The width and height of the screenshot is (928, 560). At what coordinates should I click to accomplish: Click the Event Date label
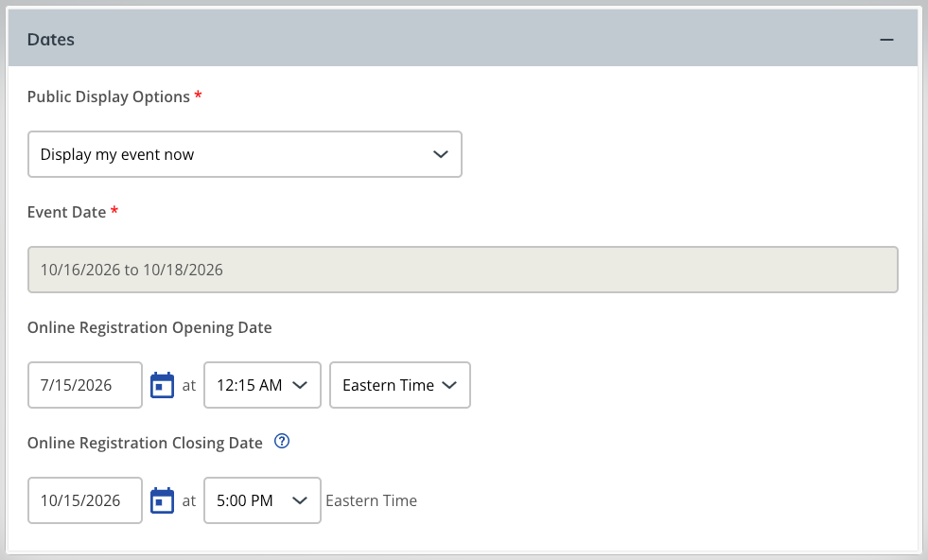pyautogui.click(x=66, y=212)
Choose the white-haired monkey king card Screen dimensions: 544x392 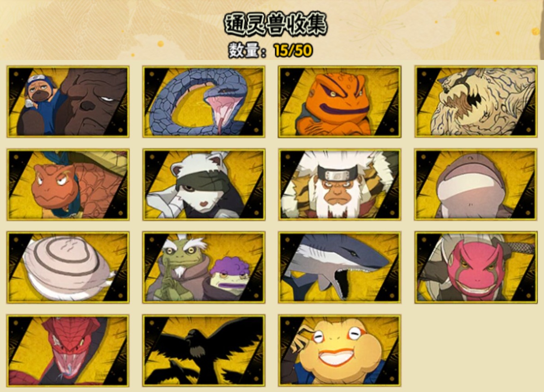[339, 185]
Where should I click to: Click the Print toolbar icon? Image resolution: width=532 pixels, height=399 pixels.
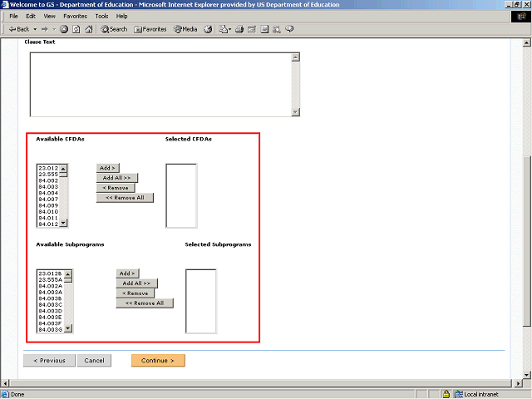239,29
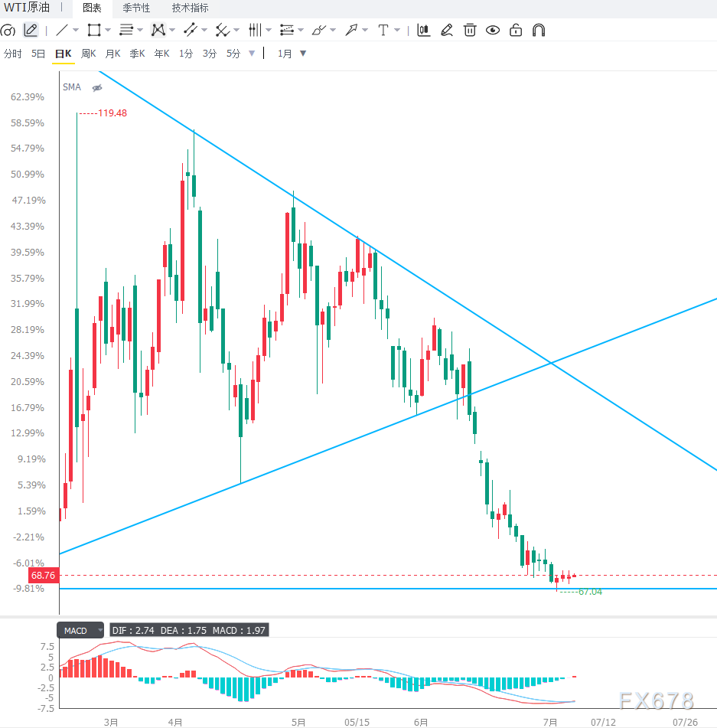The width and height of the screenshot is (717, 728).
Task: Click the magnet snap icon
Action: (x=539, y=30)
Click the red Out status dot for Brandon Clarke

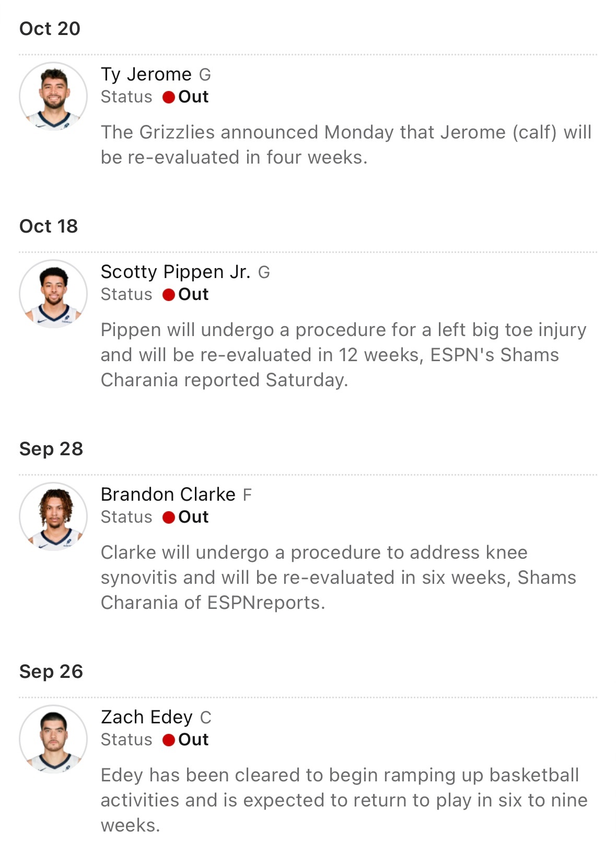[x=168, y=517]
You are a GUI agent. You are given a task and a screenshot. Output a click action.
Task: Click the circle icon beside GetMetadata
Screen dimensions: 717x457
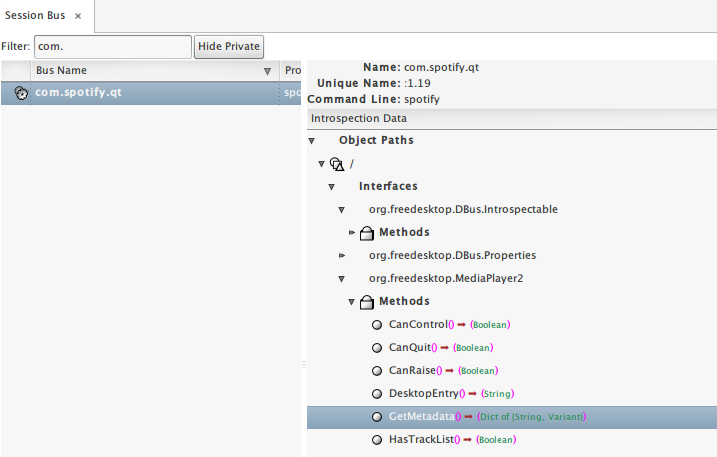pyautogui.click(x=377, y=417)
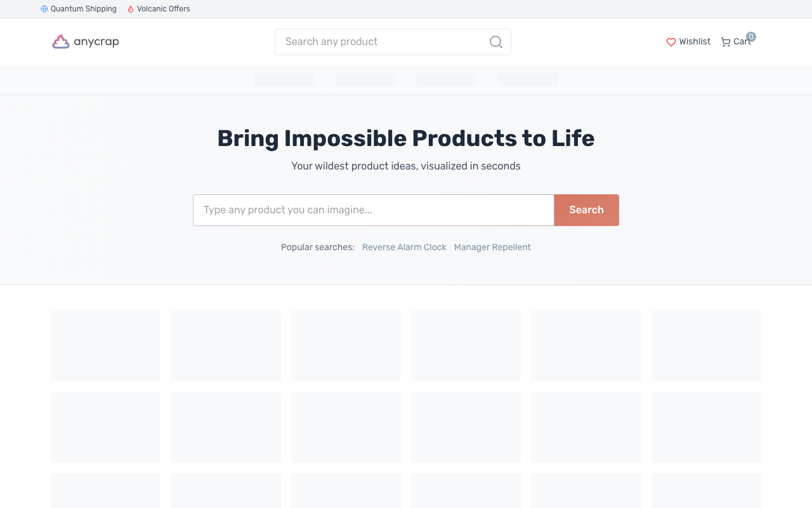Screen dimensions: 812x508
Task: Select the Manager Repellent popular search
Action: (x=492, y=247)

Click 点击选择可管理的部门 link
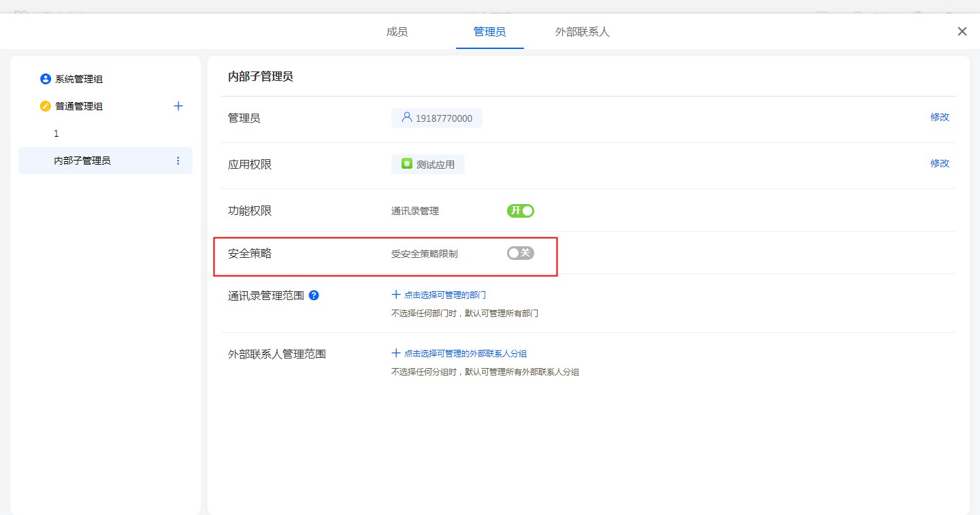[x=445, y=295]
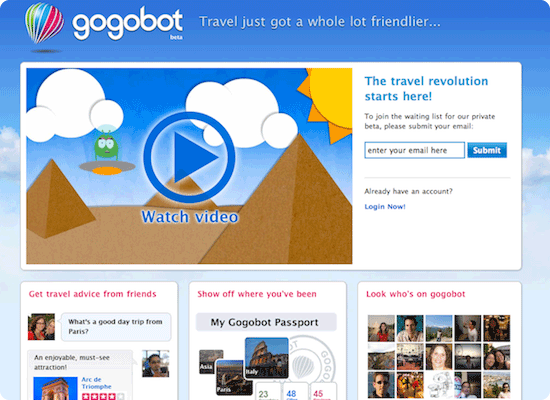550x400 pixels.
Task: Click the Watch video text label
Action: [190, 217]
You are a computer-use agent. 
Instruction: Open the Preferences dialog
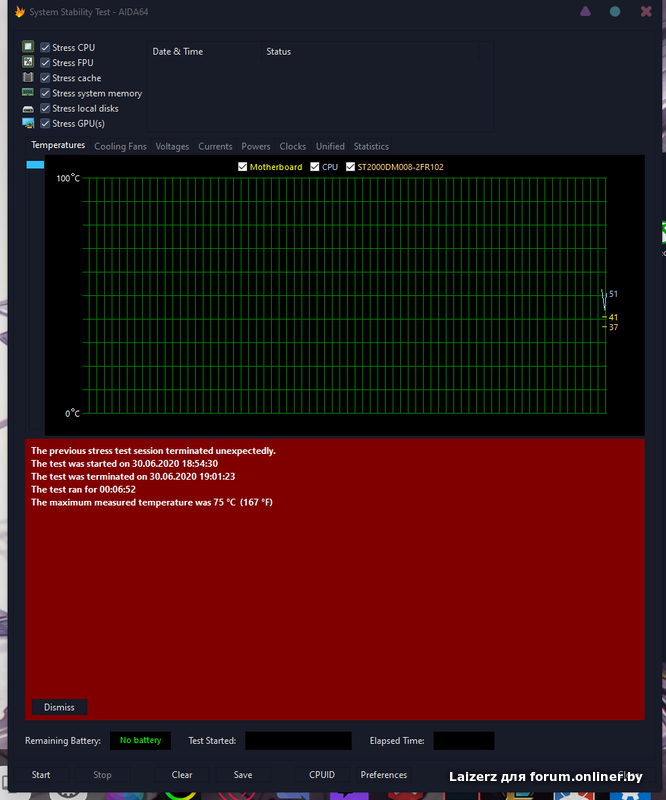click(384, 774)
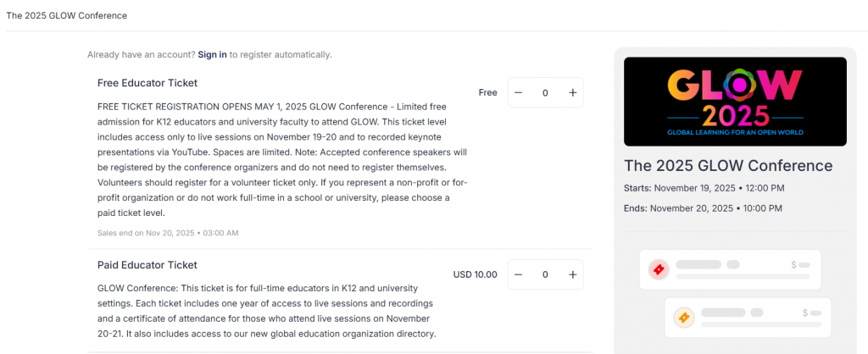Click Sign in to register automatically
The height and width of the screenshot is (354, 868).
(212, 54)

━━━━━━━━━━━━━━━━━━━━━━━━━━━━━━

Directions: All lines from the one with "You are a computer-use agent." through the end of the records above must be reproduced exactly, both ends included, and the pictures must be left out.

Result of the exercise:
You are a computer-use agent. 
Instruction: Open the Preferences dialog
click(384, 774)
Click Sign in to register automatically
The height and width of the screenshot is (354, 868).
(212, 54)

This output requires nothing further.